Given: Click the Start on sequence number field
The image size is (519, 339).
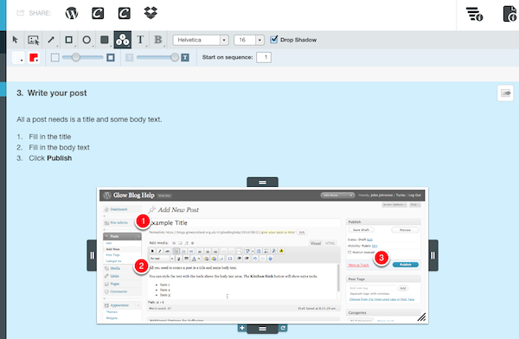Looking at the screenshot, I should click(264, 57).
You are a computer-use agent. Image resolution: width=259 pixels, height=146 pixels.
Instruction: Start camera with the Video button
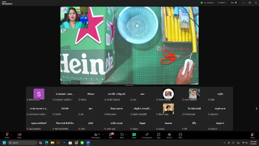pyautogui.click(x=19, y=135)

#####

Reproduce the data verbatim. Do not carry any picture into the copy.

**Exercise response:**
Given: Click the Start on sequence number field
The image size is (519, 339).
Looking at the screenshot, I should click(264, 57).
You are a computer-use agent. Image resolution: width=259 pixels, height=146 pixels.
Instruction: Start camera with the Video button
pyautogui.click(x=19, y=135)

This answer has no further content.